Which lines of the records below contain the word "Instruction"? Copy each one.

[Lines of data]
..............................

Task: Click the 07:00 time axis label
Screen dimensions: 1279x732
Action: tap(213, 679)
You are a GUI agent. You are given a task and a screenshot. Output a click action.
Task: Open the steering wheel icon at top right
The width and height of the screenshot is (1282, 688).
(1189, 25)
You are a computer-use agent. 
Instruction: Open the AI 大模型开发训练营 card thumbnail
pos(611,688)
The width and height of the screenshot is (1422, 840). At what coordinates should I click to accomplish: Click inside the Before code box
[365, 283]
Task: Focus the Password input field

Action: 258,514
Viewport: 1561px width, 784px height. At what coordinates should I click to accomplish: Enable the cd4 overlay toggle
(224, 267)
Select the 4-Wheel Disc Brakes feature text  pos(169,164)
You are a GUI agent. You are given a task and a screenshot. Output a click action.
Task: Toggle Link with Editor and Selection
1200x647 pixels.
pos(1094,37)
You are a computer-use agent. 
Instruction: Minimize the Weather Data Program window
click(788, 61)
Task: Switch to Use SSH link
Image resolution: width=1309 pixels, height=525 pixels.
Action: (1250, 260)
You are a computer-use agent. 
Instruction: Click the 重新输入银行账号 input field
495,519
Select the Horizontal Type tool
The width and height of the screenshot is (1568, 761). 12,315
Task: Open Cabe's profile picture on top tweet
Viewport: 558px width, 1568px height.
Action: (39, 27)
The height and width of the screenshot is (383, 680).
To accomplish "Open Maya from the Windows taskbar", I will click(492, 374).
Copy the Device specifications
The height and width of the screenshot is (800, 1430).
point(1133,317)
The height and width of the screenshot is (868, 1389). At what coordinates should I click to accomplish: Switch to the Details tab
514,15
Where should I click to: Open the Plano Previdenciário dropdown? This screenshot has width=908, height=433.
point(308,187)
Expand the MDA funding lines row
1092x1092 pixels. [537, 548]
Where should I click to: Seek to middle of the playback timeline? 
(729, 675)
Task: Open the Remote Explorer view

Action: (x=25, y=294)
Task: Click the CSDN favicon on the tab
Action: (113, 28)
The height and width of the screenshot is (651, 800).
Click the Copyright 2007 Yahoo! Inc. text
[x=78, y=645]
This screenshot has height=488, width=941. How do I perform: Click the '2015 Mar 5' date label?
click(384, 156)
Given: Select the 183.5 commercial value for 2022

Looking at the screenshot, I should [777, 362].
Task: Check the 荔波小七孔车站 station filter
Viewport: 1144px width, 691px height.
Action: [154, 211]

..............................

■ Exercise response ■
Instruction: Open the AI 大模型开发训练营 card thumbnail
Instruction: Minimize the Weather Data Program window
Instruction: Click the 重新输入银行账号 input field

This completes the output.